Both the bedbug and the vampire see you as their prey. Their perception is accurate.

In the case of both creatures, the lore that is associated with them is often difficult and contradictory. Can a vampire be killed with a wooden stake, or do you have to set it on fire? Can you use a bug bomb to save yourself, or do you have to call a professional fumigator? Is it possible to sleep with your mattress encased in plastic while you wear a chain of garlic around your neck - and will either of these things actually protect you?

The short answer is that there is no answer. The only answer is possibly. Rituals, in their many and complex variations, are never guaranteed to be successful. This is as true in black magic as it is in insect extermination.

Returning to your bed, both the bedbug and the vampire are feeding. Blood is, of course, life. Your life. And at present, it is being drained from your body to feed the life of another.

Routine is important. The vampire drinks from the same place on your body it always has. It will return to this place - your neck - over, and over, and over again, never straying from this fixed place.

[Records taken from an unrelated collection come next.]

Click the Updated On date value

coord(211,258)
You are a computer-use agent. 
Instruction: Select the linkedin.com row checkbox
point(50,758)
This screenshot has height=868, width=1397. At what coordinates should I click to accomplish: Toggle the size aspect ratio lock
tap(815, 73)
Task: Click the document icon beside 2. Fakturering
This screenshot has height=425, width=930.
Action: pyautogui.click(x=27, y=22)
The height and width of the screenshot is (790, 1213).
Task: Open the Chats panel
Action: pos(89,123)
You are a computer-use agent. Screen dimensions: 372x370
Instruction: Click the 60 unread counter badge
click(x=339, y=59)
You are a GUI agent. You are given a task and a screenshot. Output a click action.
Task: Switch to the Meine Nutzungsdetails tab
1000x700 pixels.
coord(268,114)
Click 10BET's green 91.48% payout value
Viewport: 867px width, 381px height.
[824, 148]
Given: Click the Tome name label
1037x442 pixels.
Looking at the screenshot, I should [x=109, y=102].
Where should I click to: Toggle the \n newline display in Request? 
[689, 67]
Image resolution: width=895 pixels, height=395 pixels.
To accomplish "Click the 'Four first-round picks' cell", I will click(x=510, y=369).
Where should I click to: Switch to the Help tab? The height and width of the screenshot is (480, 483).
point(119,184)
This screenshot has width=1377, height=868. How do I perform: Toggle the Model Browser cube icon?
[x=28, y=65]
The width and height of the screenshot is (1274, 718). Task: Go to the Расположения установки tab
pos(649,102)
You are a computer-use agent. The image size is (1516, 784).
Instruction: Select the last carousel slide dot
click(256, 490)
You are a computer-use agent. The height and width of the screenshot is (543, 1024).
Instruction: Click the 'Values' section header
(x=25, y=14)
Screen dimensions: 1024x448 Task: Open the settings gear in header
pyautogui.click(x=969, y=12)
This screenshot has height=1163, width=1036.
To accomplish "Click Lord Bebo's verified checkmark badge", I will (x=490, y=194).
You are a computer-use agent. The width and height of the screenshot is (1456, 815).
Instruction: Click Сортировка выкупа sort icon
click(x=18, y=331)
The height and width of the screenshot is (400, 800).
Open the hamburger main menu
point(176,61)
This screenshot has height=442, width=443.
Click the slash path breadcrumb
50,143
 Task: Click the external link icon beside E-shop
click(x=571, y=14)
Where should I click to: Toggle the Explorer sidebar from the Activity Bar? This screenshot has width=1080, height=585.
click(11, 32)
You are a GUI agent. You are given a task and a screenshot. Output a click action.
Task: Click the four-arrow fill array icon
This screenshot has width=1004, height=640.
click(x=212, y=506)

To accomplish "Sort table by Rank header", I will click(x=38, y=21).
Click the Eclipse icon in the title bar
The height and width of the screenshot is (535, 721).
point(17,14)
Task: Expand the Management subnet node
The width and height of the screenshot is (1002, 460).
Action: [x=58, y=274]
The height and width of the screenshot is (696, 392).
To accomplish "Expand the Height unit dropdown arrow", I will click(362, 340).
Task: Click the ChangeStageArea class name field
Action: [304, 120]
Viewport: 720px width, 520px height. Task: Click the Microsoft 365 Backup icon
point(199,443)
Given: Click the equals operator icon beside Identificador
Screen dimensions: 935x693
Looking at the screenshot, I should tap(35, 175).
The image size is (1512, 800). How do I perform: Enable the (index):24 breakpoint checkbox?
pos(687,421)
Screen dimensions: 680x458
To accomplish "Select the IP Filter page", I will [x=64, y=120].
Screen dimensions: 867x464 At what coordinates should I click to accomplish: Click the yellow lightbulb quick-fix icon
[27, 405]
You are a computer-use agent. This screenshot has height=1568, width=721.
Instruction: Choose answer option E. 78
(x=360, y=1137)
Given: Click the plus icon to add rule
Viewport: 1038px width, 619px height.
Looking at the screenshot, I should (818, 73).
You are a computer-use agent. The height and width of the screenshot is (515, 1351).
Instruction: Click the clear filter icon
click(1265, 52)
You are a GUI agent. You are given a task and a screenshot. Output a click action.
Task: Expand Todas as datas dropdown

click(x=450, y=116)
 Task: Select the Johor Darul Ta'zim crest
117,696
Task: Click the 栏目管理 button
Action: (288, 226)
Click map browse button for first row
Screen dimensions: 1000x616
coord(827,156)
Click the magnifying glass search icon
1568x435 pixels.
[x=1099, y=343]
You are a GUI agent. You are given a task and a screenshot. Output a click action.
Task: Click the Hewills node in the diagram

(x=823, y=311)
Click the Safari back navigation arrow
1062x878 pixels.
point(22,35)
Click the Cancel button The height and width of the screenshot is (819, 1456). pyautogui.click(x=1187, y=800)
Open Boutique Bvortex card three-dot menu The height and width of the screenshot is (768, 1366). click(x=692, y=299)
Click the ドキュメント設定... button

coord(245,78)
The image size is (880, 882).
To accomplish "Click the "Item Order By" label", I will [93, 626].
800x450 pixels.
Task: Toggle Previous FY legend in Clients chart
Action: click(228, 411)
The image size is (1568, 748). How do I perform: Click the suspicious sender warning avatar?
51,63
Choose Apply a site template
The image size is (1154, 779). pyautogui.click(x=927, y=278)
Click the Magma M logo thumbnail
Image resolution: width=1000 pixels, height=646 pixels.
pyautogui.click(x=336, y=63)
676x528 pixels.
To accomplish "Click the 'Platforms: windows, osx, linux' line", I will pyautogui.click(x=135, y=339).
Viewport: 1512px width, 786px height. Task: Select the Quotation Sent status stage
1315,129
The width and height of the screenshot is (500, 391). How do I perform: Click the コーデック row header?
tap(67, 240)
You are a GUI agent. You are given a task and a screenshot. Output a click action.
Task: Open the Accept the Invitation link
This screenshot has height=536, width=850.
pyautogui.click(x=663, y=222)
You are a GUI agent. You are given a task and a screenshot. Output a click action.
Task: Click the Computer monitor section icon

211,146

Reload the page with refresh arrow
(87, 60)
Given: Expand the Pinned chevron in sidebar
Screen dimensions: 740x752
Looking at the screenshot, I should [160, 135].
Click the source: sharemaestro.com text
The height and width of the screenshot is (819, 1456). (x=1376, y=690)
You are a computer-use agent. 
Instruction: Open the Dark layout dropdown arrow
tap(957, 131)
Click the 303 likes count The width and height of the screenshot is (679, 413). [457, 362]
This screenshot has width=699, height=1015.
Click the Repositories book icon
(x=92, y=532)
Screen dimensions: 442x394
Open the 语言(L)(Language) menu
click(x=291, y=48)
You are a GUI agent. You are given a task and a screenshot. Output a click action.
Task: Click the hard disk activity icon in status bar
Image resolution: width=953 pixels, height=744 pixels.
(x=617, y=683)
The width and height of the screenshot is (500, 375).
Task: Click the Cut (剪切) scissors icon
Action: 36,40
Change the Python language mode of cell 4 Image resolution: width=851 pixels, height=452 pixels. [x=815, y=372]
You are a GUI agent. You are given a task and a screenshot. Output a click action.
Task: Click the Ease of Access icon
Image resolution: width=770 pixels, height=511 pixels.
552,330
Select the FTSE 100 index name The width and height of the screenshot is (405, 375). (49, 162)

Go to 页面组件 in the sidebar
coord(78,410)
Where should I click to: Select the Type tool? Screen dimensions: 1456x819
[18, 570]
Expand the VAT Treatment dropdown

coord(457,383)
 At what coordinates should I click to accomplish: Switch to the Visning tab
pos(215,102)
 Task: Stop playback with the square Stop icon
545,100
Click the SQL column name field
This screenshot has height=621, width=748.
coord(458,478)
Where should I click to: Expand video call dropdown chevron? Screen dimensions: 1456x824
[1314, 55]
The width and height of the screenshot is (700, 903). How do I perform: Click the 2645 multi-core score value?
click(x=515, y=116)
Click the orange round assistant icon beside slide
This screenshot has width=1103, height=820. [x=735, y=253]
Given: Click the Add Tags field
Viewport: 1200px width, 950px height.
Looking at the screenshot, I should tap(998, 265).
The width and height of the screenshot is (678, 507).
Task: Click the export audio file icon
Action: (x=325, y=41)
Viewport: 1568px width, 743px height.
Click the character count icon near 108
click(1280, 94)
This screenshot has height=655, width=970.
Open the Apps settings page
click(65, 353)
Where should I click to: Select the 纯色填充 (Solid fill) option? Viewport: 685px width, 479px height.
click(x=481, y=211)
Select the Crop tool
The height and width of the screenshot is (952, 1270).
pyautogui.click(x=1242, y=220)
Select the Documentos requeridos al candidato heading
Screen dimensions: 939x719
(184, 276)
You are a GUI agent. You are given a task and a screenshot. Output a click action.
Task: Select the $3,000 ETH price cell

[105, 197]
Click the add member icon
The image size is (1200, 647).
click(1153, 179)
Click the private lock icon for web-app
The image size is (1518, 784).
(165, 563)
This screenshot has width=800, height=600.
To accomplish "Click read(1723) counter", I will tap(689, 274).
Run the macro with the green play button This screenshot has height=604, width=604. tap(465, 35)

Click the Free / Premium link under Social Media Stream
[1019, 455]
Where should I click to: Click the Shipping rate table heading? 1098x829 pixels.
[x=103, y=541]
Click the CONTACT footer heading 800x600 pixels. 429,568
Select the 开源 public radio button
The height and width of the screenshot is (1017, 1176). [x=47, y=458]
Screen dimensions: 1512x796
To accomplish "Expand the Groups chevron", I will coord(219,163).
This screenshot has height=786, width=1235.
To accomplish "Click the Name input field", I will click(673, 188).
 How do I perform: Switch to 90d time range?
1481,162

It is both practical and a compulsion. Vampires are, by nature, compulsive beings. They have a long, ancient history with obsession - obsession with numbers, with counting, with practice.

Bedbugs are similar. In the morning you will wake up covered in red marks. You will notice that these marks tend to cluster. There is never only one. Once the bedbugs have learned how your blood travels through your body, they will find a place and feed again, and again, and again. The marks they leave will pile onto you, change you - the layers of enflamed sores distorting the familiar topography of your skin.

What happens next varies in both cases. The sun will rise. The bedbugs and the vampire will retreat into the shadows, quenched. You will wake up and somehow things will be different. You may itch in places you did not itch before. You may be lightheaded, pale, with a thirst for something you can't entirely put into words. You may not even be human. Or, at the very least, you may not feel like you are.

I should mention that I have it under relatively good authority that my apartment is, in fact, infested with bedbugs and not vampires. But you can never really be sure, can you? Tomorrow I could begin the last year of my undergraduate education as an entirely different being. Either way, I will certainly be an itchier one.